Das Kiefernholz von Werner Puppe kommt meistens ins große Sägewerk der HIT Holzindustrie Torgau. Das zahlt ihm derzeit sechs Euro pro Kubikmeter für Palettenholz und einen Euro für Industrieholz – daraus lassen sich auch Spanplatten machen oder Zellstoff gewinnen. Die Einnahmen reichen nicht fürs Wiederaufforsten, sagt Puppe. „Im Moment geht’s den Waldbesitzern richtig dreckig“, sagt Müller-Schönau. In Süddeutschland gebe es etwas mehr Geld fürs Holz, Sachsen habe nur wenige Sägewerke als Abnehmer.

Doch die Waldbesitzer bekommen Unterstützung, und auch der Chef des Sächsischen Waldbesitzerverbandes lobt das sächsische Förderprogramm zur Borkenkäferbekämpfung und Wiederbewaldung. 38 Millionen Euro stehen für vier Jahre zur Verfügung.

Staatsbetrieb unterstützt private Waldbesitzer

Landesforstpräsident Hempfling berichtet, dass im Staatswald rund 96 Prozent der erkannten Schäden im vorigen Jahr beseitigt wurden, in den übrigen Wäldern mindestens drei Viertel. Der Staatsbetrieb unterstütze die privaten Waldbesitzer, im Internet informiert er über ein Waldbesitzer-Portal. Hempfling fordert sie auf, ihre Wälder zu kontrollieren: „auch wenn Sie im Dezember schon einmal dort waren“. Bei frischem Befall müssten die Stämme so schnell wie möglich aus dem Wald geschafft werden.

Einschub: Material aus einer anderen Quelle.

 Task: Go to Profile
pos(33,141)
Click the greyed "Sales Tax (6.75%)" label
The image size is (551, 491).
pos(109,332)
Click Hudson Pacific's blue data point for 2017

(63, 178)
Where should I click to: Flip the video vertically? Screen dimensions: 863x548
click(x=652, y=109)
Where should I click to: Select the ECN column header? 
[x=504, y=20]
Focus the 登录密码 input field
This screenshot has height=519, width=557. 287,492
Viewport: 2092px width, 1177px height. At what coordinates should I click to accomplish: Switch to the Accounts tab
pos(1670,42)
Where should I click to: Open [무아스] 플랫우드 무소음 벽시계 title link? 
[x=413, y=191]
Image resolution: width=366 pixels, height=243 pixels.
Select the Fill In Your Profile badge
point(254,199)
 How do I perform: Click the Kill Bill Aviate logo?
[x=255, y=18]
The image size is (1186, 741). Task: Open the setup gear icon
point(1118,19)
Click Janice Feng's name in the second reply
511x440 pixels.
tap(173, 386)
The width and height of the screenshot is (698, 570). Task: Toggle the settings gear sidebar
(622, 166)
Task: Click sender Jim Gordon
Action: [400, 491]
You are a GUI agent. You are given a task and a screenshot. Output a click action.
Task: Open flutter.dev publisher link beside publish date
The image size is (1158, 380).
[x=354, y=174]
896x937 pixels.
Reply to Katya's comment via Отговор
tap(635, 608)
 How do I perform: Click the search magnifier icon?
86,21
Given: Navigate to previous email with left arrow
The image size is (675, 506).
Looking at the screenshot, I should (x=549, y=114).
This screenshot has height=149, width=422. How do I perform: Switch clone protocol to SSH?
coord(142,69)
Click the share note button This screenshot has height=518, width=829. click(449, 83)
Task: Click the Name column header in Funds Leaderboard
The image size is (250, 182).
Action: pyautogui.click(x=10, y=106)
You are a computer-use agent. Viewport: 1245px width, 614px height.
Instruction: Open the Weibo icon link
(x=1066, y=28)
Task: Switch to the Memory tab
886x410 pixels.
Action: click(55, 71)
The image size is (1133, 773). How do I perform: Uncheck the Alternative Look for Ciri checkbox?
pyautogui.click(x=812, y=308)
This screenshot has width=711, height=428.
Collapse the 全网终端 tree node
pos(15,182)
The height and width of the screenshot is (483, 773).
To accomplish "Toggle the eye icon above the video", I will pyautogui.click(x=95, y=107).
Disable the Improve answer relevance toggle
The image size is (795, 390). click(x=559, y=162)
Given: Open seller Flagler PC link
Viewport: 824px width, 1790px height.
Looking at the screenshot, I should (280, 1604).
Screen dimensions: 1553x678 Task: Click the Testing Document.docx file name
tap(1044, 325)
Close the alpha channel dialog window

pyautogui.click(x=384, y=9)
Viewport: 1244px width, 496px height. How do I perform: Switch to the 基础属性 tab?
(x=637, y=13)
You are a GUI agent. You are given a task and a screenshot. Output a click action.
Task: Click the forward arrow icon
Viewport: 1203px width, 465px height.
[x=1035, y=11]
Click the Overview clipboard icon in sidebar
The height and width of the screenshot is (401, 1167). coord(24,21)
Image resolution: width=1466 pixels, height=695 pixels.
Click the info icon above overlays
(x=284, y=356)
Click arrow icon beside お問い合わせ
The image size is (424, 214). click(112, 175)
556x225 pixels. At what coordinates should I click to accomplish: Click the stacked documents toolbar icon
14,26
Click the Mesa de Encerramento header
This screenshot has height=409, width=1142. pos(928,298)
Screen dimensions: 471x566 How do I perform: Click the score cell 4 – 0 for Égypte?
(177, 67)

Sonst griffen die Käfer auch auf gesunde Bäume über.

Nach dem Rekordschaden des Jahres 2019 mit 2,2 Millionen Kubikmeter Schadholz fielen voriges Jahr noch einmal 1.8 Millionen an. Nach drei Jahren Dürre fehlt laut Hempfling trotz des nassen Winters noch Reserve in tieferen Schichten, aus denen die Bäume Wasser ziehen. Doch wenigstens habe es keine schweren Stürme oder Schneebruch mehr gegeben.

Forstbetriebsgemeinschaft erleichtert die Arbeit

Werner Puppe hat es beim Sägen und Aufforsten leichter als manche Kleinwaldbesitzer, weil er zu einer Forstbetriebsgemeinschaft gehört. Die 69 Mitglieder können ihr Holz gebündelt verkaufen und finden auch leichter einen Dienstleister als jemand mit wenigen Hektar Wald. Doch Puppes Forstbetriebsgemeinschaft ist im Kreis Nordsachsen die einzige. In Sachsen gibt es 22.

Nur 1.650 von 85.000 privaten Waldbesitzern in Sachsen sind Mitglied einer solchen Forstbetriebsgemeinschaft. In Süddeutschland sind sie stärker verbreitet. Laut Puppe gab es nach der Wende in Sachsen oft Vorbehalte gegen Zusammenschlüsse, wegen schlechter Erfahrungen mit Kollektivierung in der DDR. Zudem seien viele Waldbesitzer Erben oder Erbengemeinschaften, die wenig mit ihren Bäumen zu tun hätten. Doch nun meldeten sich häufiger Interessenten bei ihm – eine Folge der Waldschäden.